La propuesta tenía por objetivo crear un registro con información detallada de las personas mayores de edad que son condenadas o estén cumpliendo condenas, mediante sentencia debidamente ejecutoriada, por los delitos contra la libertad e integridad sexual en sus diversas modalidades, tráfico de personas menores de edad y trata de personas con fines de explotación sexual.
La idea es que esta base de datos sirviera de consulta a los operadores de justicia y su cuerpo auxiliar, así como para la emisión de certificados de no agresor sexual.
Este archivo estaría en manos de Dirección de Investigación Judicial (DIJ), sin embargo, Cortizo, el pasado lunes en un informe remitido a la Asamblea Nacional, objetó los artículos 8, 9, 10, 17 y 19, y pidió a los diputados revisar la propuesta impulsada por la perredista Zulay Rodríguez.
Se objetó, por ejemplo, el numeral 2 del artículo 8, que habla sobre el derecho que tiene el titular de los datos inscritos en el registro de ofensores sexuales.
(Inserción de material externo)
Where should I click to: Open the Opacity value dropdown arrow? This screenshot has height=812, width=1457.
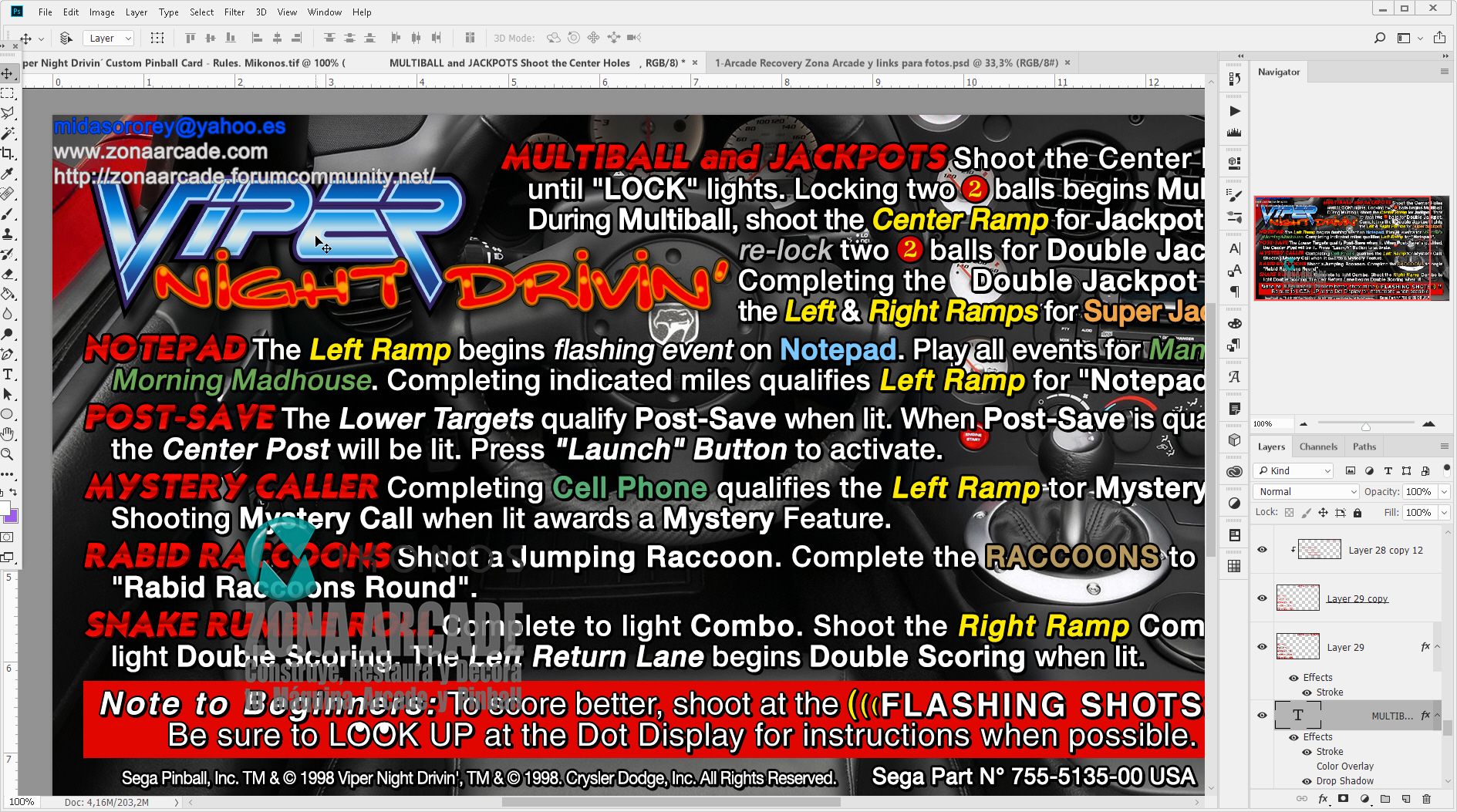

En dicho numeral se plantea que el titular puede solicitar la cancelación de su inscripción en el registro, una vez haya finalizado el término de vigencia del registro, según las disposiciones de la norma, o cuando la sentencia sea revocada por alguno de los recursos previstos en el Código Procesal Penal.
Pero, a juicio del mandatario, el único recurso al que puede acceder para este propósito quien haya sido condenado mediante sentencia firme, es el recurso de revisión, el cual se podrá presentar en todo tiempo y únicamente en favor del sentenciado. En ese sentido, pide a la Asamblea mejorar la redacción y dejar claro que 'el titular de los datos inscritos solamente podrá solicitar la cancelación de esta inscripción cuando medie sentencia en firme que resuelva favorablemente un recurso de revisión'.
También se cuestionó el artículo 9, que trata sobre las obligaciones que tiene quien esté incluido en el registro de agresores sexuales, pues considera que solo se describen las obligaciones que recaen sobre el titular, pero no se expresa cuál será la sanción o consecuencia producto del incumplimiento de estas obligaciones.
Sobre ese mismo artículo, específicamente sobre el numeral 3, señaló que no puede ser obligación del titular conservar la información del “Certificado de No Ofensor Sexual” para impedir su adulteración, pérdida, consulta o acceso no autorizado, sino que eso es una tarea de la DIJ, pues es el ente que resguardará la información, según detalla en otros artículo dicho proyecto.